Build an event segmentation analysis

  • Updated

This article will help you:

  • Use events and properties to create an Event Segmentation analysis

Amplitude’s Event Segmentation chart helps you identify the specific events fired in your product by specific groups of users. This article will outline the steps required to build a segmentation analysis in Amplitude.

Before you begin

If you haven’t already read the overview of Amplitude’s Event Segmentation chart, you should do so before proceeding. You'll also want to read up on the basics of building charts in Amplitude.

Set up an event segmentation analysis

An event segmentation analysis shows what different groups of users are doing in your product. You’ll need to tell Amplitude what events you're interested in, and which users it should include in the analysis.

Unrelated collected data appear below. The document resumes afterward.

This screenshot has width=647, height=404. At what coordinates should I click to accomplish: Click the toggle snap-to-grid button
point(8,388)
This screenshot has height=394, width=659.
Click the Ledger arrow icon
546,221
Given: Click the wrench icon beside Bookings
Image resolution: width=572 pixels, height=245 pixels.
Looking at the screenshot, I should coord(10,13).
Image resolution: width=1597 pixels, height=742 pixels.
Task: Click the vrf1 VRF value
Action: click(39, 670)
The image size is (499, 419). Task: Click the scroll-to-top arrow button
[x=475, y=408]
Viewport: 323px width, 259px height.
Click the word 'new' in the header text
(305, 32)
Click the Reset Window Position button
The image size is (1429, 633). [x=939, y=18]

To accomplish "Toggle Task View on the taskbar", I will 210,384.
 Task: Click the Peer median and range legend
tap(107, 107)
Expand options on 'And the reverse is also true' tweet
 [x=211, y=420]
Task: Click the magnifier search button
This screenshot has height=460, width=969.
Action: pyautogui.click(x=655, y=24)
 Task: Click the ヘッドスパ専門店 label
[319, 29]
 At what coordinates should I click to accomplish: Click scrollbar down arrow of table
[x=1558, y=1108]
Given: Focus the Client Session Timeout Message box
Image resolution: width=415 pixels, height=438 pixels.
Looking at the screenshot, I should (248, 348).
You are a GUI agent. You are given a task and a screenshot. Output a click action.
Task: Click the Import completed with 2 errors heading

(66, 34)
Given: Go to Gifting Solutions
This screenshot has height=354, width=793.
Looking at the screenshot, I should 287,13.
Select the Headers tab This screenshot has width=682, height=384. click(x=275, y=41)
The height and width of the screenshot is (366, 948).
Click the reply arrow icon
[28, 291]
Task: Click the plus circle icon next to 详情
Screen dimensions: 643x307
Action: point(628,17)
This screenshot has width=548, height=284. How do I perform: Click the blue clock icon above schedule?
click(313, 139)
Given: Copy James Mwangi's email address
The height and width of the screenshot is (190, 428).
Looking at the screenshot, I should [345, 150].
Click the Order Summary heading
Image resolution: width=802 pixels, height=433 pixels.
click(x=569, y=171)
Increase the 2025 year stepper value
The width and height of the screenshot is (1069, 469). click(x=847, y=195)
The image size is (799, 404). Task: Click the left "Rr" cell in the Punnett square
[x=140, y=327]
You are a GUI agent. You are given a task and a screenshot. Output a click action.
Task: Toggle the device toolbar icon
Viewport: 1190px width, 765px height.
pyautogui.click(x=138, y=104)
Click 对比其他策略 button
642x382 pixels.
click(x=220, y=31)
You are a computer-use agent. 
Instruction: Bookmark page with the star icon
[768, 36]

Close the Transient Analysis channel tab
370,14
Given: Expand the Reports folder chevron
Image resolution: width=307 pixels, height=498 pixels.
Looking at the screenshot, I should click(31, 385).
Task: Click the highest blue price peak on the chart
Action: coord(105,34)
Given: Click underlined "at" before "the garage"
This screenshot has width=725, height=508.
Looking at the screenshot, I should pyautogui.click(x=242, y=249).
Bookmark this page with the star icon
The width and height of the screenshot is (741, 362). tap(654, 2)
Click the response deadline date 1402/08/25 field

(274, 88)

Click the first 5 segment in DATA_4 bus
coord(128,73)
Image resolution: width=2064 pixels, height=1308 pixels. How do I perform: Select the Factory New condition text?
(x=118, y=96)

NOTE: You can include both active and inactive events in your segmentation analyses, but most customers find their Amplitude charts are more insightful when they focus on active events.

To build an Event Segmentation chart, follow these steps:

  1. In the Events Module, select the starting event or metric. You can choose a specific event that is instrumented in Amplitude, or you can tell Amplitude to consider any event as the starting event for this analysis, by selecting Any Event from the list of available events.

    You can also create an in-line custom event or create a new metric at this point, if you need to.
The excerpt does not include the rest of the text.